WORK ORDER. An exact copy of the entries below is required, with all pictures removed.
[[ PROVIDED RECORDS open ]]
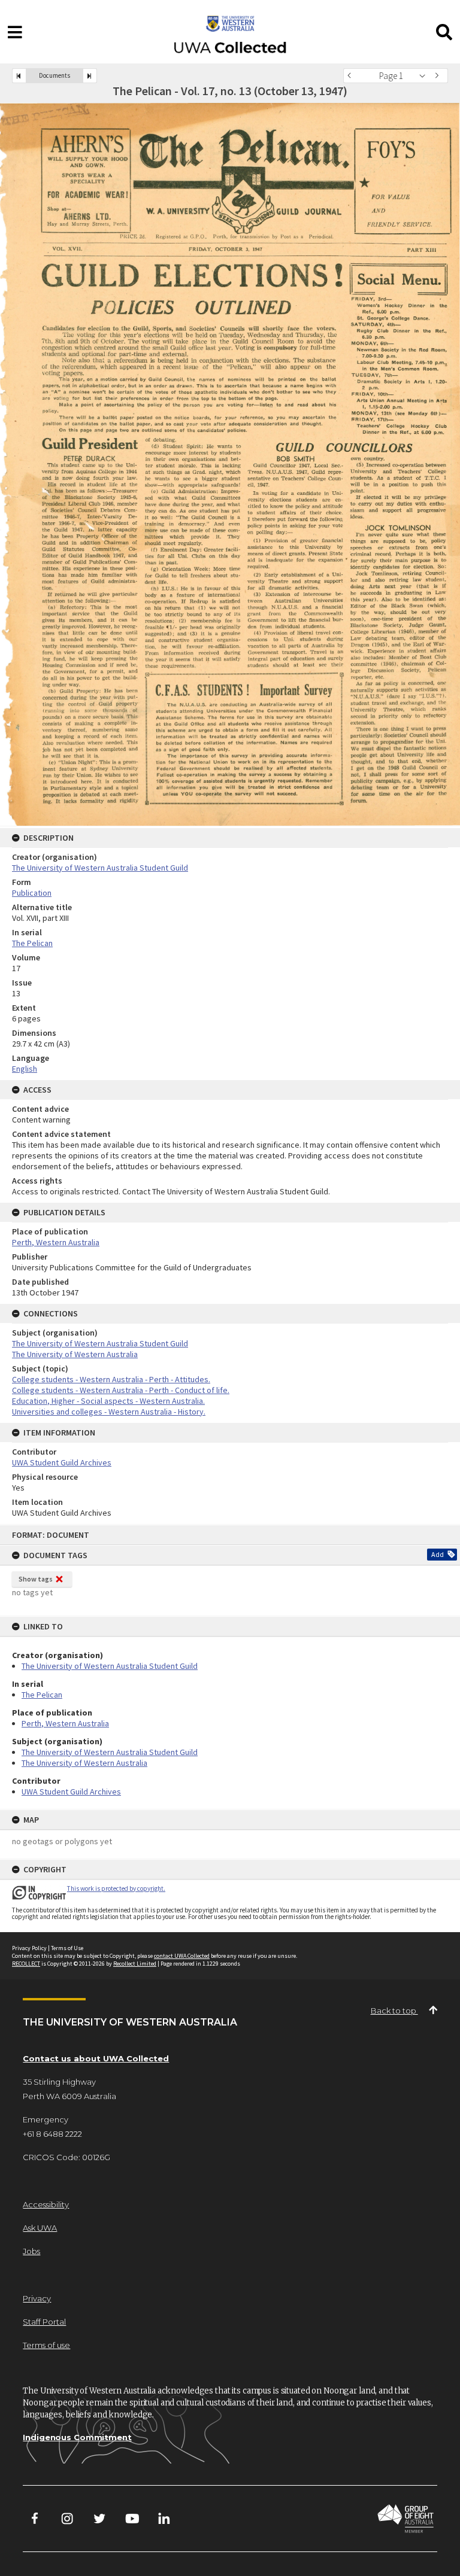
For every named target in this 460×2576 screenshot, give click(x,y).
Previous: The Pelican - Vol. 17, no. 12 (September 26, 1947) (19, 76)
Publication (32, 892)
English (24, 1068)
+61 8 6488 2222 (52, 2134)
[[ PROVIDED RECORDS closed ]]
ANSWER FOR THE TASK.
For every named target in this 460×2576 screenshot, give click(x,y).
Previous: The Pelican - Vol. 17, no. 12 (September 26, 1947) (19, 76)
Publication (32, 892)
English (24, 1068)
+61 8 6488 2222 (52, 2134)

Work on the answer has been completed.